In the dog forum thread, how many walks per day does the GSD get?
--- Start Page text ---
Thanks everyone for your advice, it is very appreciated! My GSD gets a ton of exercise - 2 walks/day, a ton of mental exercising (hide/seek) SAR exercises (from my park ranger bud), swimming, hiking and running in our creek - he's always on the move- so he isn't bored. I've been letting these two play rough and I guess I should stop that - we haven't had any problems until my gsd made that face - and since I immediately took the toy away and put him in his crate he hasn't made it again. My GSD never actually puts his mouth on the POM, just a lot of yipping, but my POM does get in his face a lot since he is the Dominant dog of the pack - but with all your advice it sounds like I should really not let them continue that kind of rough behavior. (Also - he is a complete gentleman on the leash and listens to all my commands.) -

Is it okay for them to play without any toys involved?


----------



## dogma13 (Mar 8, 2014)

It's perfectly fine for them to play together IF you are diligent.You know your dogs and can see when they begin to get irritated with each other.I've got a little dog who is usually the instigator,lol!Whenever he starts trouble he's sent behind the baby gate,back in the house,etc.It's no big deal and happens infrequently.
I have found that making a fuss and correcting just gets them haired up.So just matter of factly separating them calms them.I can see them relax immediately.That's what works best for us anyway,switching off the excited behavior and replacing it with chill.


----------



## MineAreWorkingline (May 2, 2015)

kwath20 said:


> Thanks everyone for your advice, it is very appreciated! My GSD gets a ton of exercise - 2 walks/day, a ton of mental exercising (hide/seek) SAR exercises (from my park ranger bud), swimming, hiking and running in our creek - he's always on the move- so he isn't bored. *I've been letting these two play rough and I guess I should stop that *- we haven't had any problems until my gsd made that face - and since I immediately took the toy away and put him in his crate he hasn't made it again. My GSD never actually puts his mouth on the POM, just a lot of yipping, but my POM does get in his face a lot since he is the Dominant dog of the pack - but with all your advice it sounds like I should really not let them continue that kind of rough behavior. (Also - he is a complete gentleman on the leash and listens to all my commands.) -
> 
> Is it okay for them to play without any toys involved?
--- End Page text ---
--- Start Material provided ---
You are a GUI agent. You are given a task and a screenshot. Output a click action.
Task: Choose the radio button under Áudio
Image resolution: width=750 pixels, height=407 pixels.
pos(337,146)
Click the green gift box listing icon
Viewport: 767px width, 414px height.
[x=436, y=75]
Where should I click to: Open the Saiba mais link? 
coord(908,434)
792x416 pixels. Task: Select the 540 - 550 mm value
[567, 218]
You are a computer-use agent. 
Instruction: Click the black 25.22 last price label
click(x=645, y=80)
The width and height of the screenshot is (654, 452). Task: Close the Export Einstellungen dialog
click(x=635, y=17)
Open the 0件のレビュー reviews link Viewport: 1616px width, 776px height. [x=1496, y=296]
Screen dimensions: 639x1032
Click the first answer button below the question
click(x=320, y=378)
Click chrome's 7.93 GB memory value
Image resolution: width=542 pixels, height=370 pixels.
--- End Material provided ---
--- The completed task ---
Two walks a day.